If you can’t quite stump up for Sterling Ruby’s art-slash-clothes, DIY your own wardrobe. You can enliven old band tees or your knackered jeans either by spraying them with bleach or by tying them up with rubber bands then bathing in a solution of bleach and water.

dior berluti sterling ruby msgm

Pastel And Sorbet Shades

Flowery colours for fashion’s floweriest season isn’t news. But it is when they’re applied this liberally. Jacquemus and Louis Vuitton leaned furthest in, the former’s show taking place in a literal field of lavender (through which his models paraded in mint greens and lemon yellow), the latter surrounding his runway with blooms that also adorned his signature chest-rigs and holdalls.

This was pastels not as an accent, but to be worn head-to-toe, either in Refreshers-like variety, à la E Tautz, or in the dreamy monochromes of Givenchy’s shimmering suits and Ralph Lauren’s rainbow-shaded evening wear.

How To Wear It Now

Embrace the rainbow and, instead of one key piece, try a few. A pale pink denim jacket over a lavender shirt, with mint green trainers, is the washed-out way to embrace head-to-toe colour.

Ermenegildo Zegna E.Tautz Louis Vuitton givenchy

Psychedelic Rock

The dearth of guitar bands in the charts meant that designers had to track back to find a dose of real rock ‘n’ roll, and they plumped for the “turn on, tune in, drop out” vibe of the late ’60s and early ’70s.

Valentino took the era literally, adorning silk shirts with psychedelic landscapes by Yes collaborator Roger Dean. At Celine, Hedi Slimane proved his rock star obsession has more than one note, with glittery suits in Tommy Nutter proportions and high-waisted, bootcut jeans made for Mick Jagger in his snake-hipped pomp.

But it was Dries van Noten that won the look, with a collection that slipped from silk jackets to leather shorts, and offered glimpses of what happens once the gig’s over and the band’s sloped backstage.

How To Wear It Now

We’re not ready for the return of bootcut jeans just yet, so the easiest way into this trend is through prints with a psychoactive bent. Think jackets in trippy pastels or acid-hued knitwear, either clashed (if you’re feeling brave) or anchored with simple neutrals.

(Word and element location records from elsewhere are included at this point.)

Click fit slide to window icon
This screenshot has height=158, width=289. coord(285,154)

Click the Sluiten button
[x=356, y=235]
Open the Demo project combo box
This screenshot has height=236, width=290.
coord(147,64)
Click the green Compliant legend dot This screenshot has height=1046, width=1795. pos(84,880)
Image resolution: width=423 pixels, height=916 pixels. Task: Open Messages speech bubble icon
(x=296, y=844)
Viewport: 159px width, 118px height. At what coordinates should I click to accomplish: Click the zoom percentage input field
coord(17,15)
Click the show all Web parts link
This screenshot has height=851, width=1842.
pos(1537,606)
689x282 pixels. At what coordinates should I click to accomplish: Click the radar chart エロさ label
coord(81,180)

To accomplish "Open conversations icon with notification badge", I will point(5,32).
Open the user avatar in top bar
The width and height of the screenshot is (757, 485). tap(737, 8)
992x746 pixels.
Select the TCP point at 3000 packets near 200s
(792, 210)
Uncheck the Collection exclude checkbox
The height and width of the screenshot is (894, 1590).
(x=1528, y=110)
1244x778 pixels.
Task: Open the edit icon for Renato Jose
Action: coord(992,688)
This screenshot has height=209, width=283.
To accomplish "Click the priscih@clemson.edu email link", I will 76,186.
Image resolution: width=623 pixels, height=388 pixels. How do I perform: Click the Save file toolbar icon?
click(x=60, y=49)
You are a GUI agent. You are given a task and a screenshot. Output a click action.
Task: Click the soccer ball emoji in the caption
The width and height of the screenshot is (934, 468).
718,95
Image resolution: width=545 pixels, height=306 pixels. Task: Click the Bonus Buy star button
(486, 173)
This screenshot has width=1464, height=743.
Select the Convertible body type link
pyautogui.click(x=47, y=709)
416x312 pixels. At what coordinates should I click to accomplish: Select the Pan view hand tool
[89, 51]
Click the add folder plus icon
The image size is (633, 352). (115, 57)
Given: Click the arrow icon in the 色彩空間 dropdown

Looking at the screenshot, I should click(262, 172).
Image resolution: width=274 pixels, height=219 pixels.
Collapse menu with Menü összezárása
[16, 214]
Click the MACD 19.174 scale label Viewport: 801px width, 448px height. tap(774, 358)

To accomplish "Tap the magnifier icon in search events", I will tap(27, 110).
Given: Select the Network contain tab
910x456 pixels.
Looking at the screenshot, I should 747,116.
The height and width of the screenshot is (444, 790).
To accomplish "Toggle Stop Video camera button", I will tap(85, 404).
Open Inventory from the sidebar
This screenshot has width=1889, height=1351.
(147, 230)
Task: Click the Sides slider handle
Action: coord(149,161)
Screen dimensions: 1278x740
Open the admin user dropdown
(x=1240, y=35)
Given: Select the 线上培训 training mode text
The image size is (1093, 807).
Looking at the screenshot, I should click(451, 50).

Dries van Noten Valentino Saint Laurent celine

Statement Bags

An ‘it’ bag has become almost as important to a label’s mens department as it is for their colleagues in womenswear. Louis Vuitton proved why it still makes most of its money from accessories, with models lugging everything from Toblerone-shaped holdalls to the bastard offspring of a backpack and a kite. Craig Green’s were, somehow, even less practical – metal tubes bent into bag-shaped outlines – but even more beautiful.

And the bumbag trend was as ubiquitous on the runways as in the seats surrounding them: Dior’s were versions of the house’s iconic saddlebag, Zegna showed versions that actually strapped around your waist (tres old-school) and Alyx proved that on Instagram, more is more, with pouches that could double as sleeping bags.

How To Wear It Now

A flower-covered holdall isn’t the most practical thing on your commute. A crossbody bag is. This season, follow the Alyx and Berluti approach and size up to something that can actually fit all your stuff inside. Stick to neutrals (they go with everything) and earn bonus points for premium fabrics. You’re going to want to wear yours over a suit, after all.

alyx A-Cold-Wall Louis Vuitton dior

OTT Animal Print

Leopard print has been unavoidable for a few seasons now, but for SS20, the rest of the jungle turned up, too. As if to prove that animal prints are basically a neutral, Dries van Noten paired his leopard print-lined jackets with silky floral trousers, which felt as thrilling – and dangerous – as spying a big cat peering out from the petunias.

At MSGM, head-to-toe spots were dip-dyed, creating an ombre effect that softened their aggression, whereas Celine took its big game in a typically rock ‘n’ roll direction, with leopard print and snakeskin jackets over shirt unbuttoned to the navel and high-waisted trousers.

How To Wear It Now

Now that you’ve invested in an off-duty suit, something in an animal print is the perfect thing to slip underneath it. Even if you haven’t, a leopard print camp collar shirt (yes, they’re still trending) will make your fallback navy two-piece come over all Alex Turner.